This pair gives Mochi: zero new external runtime deps, native binaries on every MEP-42 target, a working JIT on the same targets, and a clean upgrade path.

**Phase 2 (MEP-42 2.0, target 2027): add Wasmtime AOT plus a higher-quality native AOT.**

- **Wasm path: `compiler3/emit/wasm` (per `12_wasmtime_aot.md`).** A native Wasm emitter unlocks browsers, edge runtimes, and Wasmtime AOT for native binaries. This is the highest-leverage single feature beyond Phase 1.
- **Higher-quality native AOT: QBE (per `03_qbe.md`).** When users need better-than-C-quality binaries (small startup, no libc dependency, tighter code), shelling out to QBE gives us a 500 KB toolchain that covers x86_64+arm64+riscv64. QBE pairs with Mochi's "small and pleasant to hack on" aesthetic better than LLVM/MLIR.

**Phase 3 (deferred): LLVM as a heavyweight option.** If Mochi ever needs vectorization, profile-guided optimization, or LTO-quality output, layer in LLVM via `compiler3/emit/llvmir` emitting `.ll` text and shelling to `llc`. This avoids cgo on every Mochi build host while keeping the LLVM option available for users who install it.

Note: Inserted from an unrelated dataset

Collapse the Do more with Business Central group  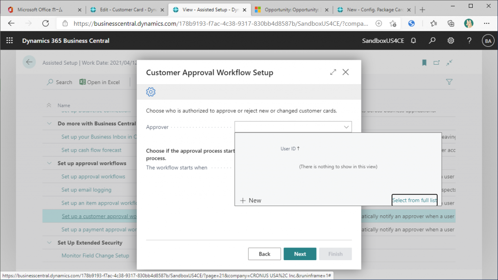tap(49, 123)
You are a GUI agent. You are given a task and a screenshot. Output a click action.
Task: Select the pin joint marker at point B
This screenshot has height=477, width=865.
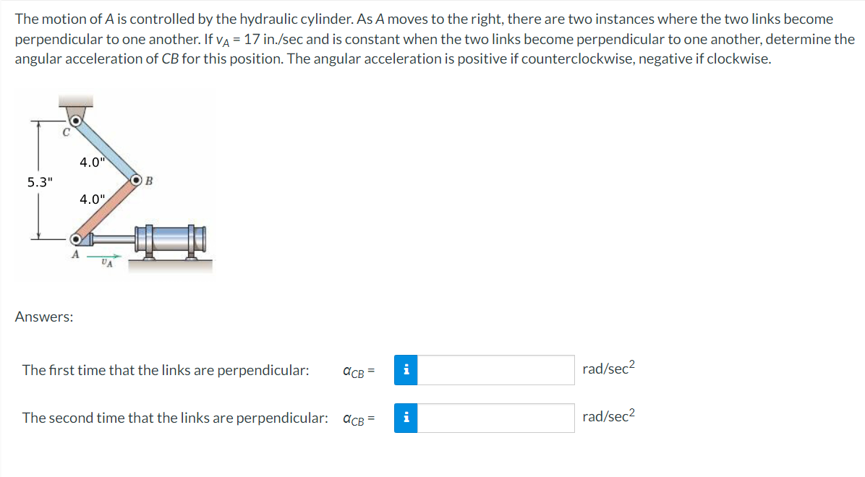pyautogui.click(x=136, y=180)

**Explicitly rejected for Phase 1**:
- libgccjit (GPL contagion).
- MLIR (massive overkill until Mochi grows tensor/GPU support).
- Cranelift in-process (cgo to Rust is too much friction; reach Cranelift transitively via Wasmtime AOT instead).
- DynASM (Lua build dependency, no RISC-V).
- TCC/chibicc/Cuik as the main native backend (too immature or too narrow).

## §5 One-line takeaway
**Phase 1 = C-as-target for AOT + golang-asm for JIT. Phase 2 = add Wasm emit and QBE.** This sequence preserves Mochi's "pure Go, no native deps at build time" identity, gives users native binaries on every MEP-42 priority platform via standard system toolchains, and leaves a clean upgrade path to higher-quality backends when needed.